I have a desk job but no car so I cycle to work and walk if Im going somewhere close. I probably do 1 hour of walking and 1 hour of cycling everyday and then also do a long ride (3 hours) on the weekend. On top of that I weight train 3x a week. I set my TDEE to moderately active and I if I stick to it I do lose weight.0 -
figuring out what YOUR actual TDEE is is going to be tricky, but worth it.
start here: http://scoobysworkshop.com/calorie-calculator/
based off of your results, you'll have to adjust it, according to what happens when your body adjusts to the changes.
since you'll be new to working out, expect some water weight gain in your muscles at first. it'll go away, again, just stick with what you're doing.
best of luck!0 -
figuring out what YOUR actual TDEE is is going to be tricky, but worth it.
start here: http://scoobysworkshop.com/calorie-calculator/
based off of your results, you'll have to adjust it, according to what happens when your body adjusts to the changes.
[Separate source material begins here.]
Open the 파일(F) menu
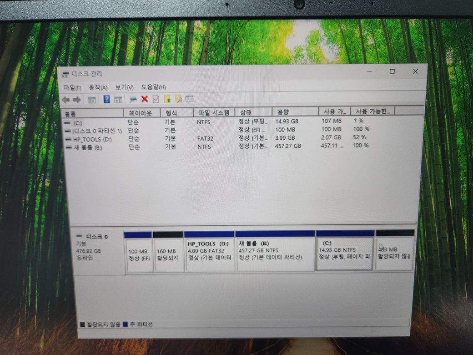 click(72, 87)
since you'll be new to working out, expect some water weight gain in your muscles at first. it'll go away, again, just stick with what you're doing.
best of luck!
Thanks! Yeah I think a bit of trial and error is probably what's needed to find my actual TDEE. I was just unsure where to start and what level that sort of activity would normally be considered. But now that I think about it I probably will just start at 'lightly active' and review/adjust after a while if I continue to lose.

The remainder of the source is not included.